*How to complete this task*: What is the number of lines in the listing below that include the string "agent"? Answer with that number alone.

=-=-=-=-=

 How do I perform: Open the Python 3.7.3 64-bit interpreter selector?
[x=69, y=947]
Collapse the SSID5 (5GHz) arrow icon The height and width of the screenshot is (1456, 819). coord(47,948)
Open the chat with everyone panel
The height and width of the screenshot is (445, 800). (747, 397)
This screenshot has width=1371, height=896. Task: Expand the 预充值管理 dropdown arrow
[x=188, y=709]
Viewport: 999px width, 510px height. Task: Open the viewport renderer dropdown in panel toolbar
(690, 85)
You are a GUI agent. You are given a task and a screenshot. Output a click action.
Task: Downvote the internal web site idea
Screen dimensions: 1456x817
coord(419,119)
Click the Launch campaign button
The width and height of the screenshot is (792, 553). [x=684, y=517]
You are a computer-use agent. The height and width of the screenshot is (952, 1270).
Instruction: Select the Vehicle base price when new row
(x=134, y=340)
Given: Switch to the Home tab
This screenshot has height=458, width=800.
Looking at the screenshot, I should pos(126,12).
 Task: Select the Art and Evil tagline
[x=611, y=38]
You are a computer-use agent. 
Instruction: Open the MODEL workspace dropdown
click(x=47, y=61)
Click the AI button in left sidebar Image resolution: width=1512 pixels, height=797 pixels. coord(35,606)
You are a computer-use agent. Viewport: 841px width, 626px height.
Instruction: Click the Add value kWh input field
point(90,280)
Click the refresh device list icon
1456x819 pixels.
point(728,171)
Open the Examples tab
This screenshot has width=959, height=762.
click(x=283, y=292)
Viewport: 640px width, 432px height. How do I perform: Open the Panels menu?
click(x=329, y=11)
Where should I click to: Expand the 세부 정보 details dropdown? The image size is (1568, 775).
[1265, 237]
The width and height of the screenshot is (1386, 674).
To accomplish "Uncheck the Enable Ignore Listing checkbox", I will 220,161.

=-=-=-=-=

*Result*: 4